Avon Beach is a place I never tire of visiting. Perfectly encapsulating Dorset’s enviable watersports culture, summer evenings bring throngs of local watery enthusiasts to this perfect arc of sand.
In fact, crouching deep within the dunes of Mudeford Spit is Britain’s most valuable beach hut. The teeny tongue and groove mansion has beds for six, boat storage, and views of some of the finest estuarine and coastal scenery to be found anywhere in England.
Sadly, my budget couldn’t match the £170,000 asking price.
Suffused in a dewy drizzle, the slimy tarmac glowed beneath a weak promise of sunshine as we returned to Mudeford, one Sunday morning in early September.
The beach, pock-marked by raindrops, supported a continuous stream of cagouled strollers; as I struggled valiantly into a wetsuit.

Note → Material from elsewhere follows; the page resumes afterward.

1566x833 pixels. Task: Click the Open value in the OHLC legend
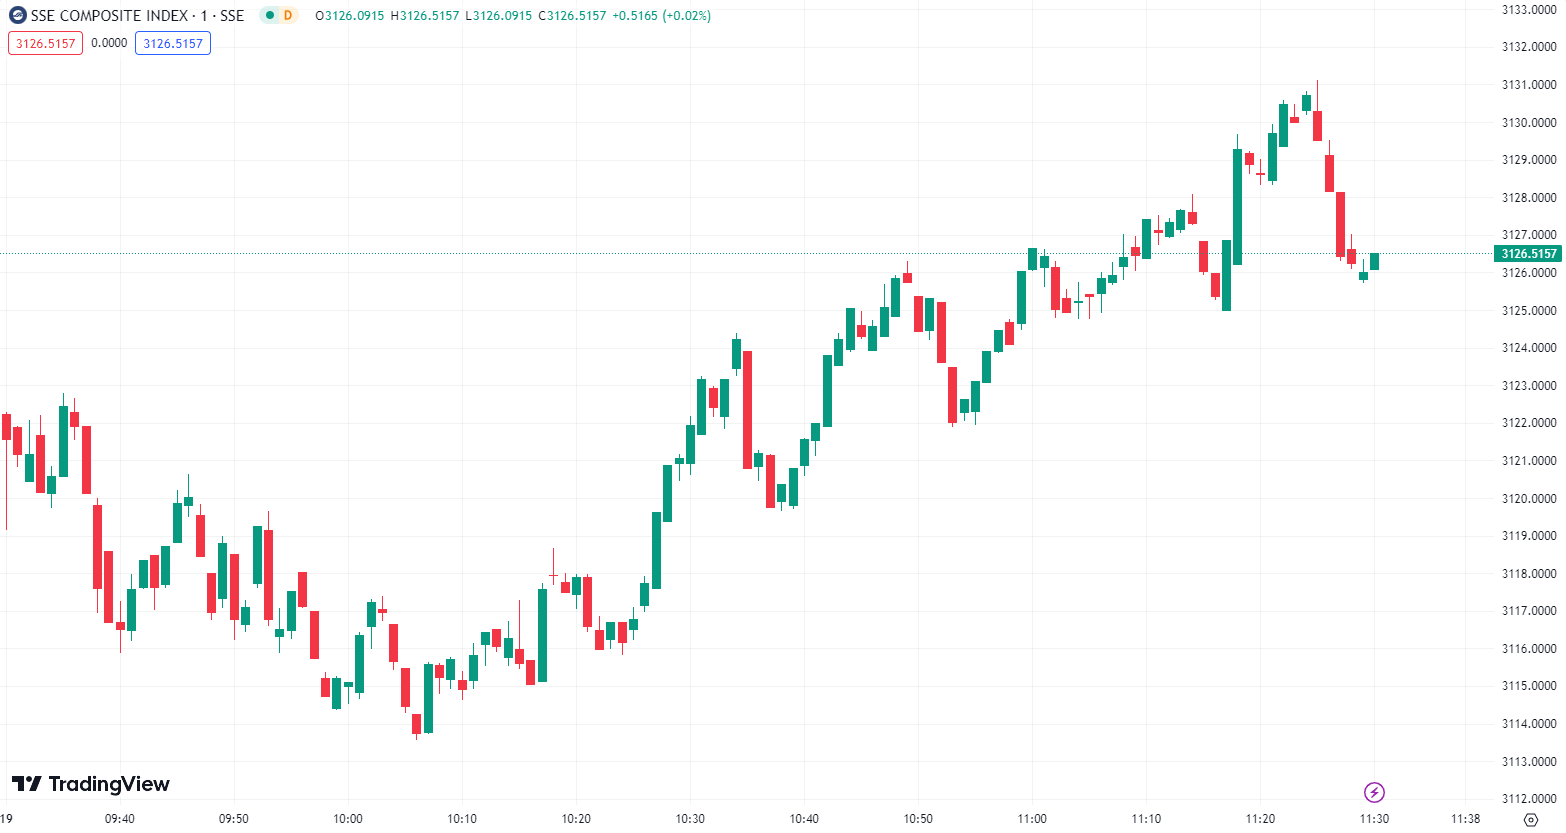pyautogui.click(x=350, y=16)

The SUP, sandy from a week’s paddling all over the Bay, propelled me seawards; towards distant yachts enjoying racing at the Needles, and over a faint, pewter-toned swell.
Fantastically shaped storm clouds surged for the island, shaking their metaphorical fists at the jetskis and cruisers that breezed past, searching for sanctuary in the harbour.

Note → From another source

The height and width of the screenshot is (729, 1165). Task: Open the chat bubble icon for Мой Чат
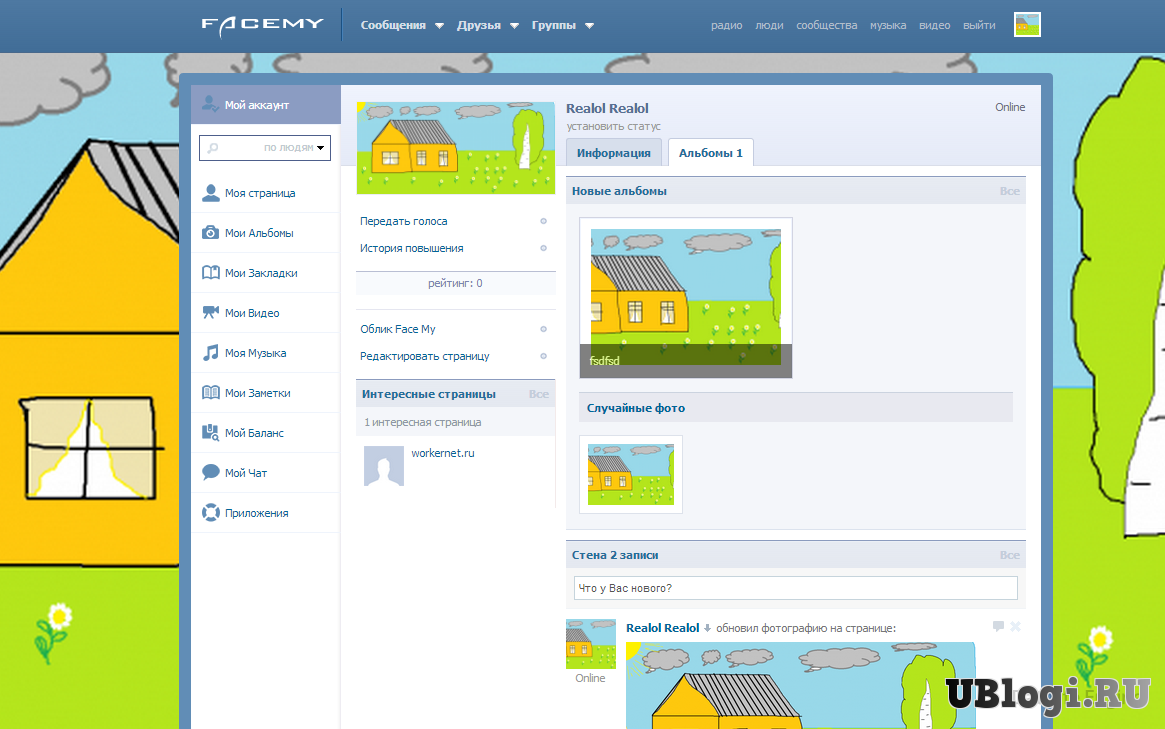pos(211,473)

After half an hour of feeling wonderfully balanced, I finally succumbed to the waves and fell beneath the surface of the sea, where silver turned to green and back again as I surfaced, chilly yet refreshed.
The RNLI lifeguards seemed visibly relieved as I waded ashore, observed by the requisite band of bemused onlookers.
Avon Beach is a great place to come for a day of watery fun; whether SUP, kitesurfing, windsurfing, kayaking or simply sunbathing.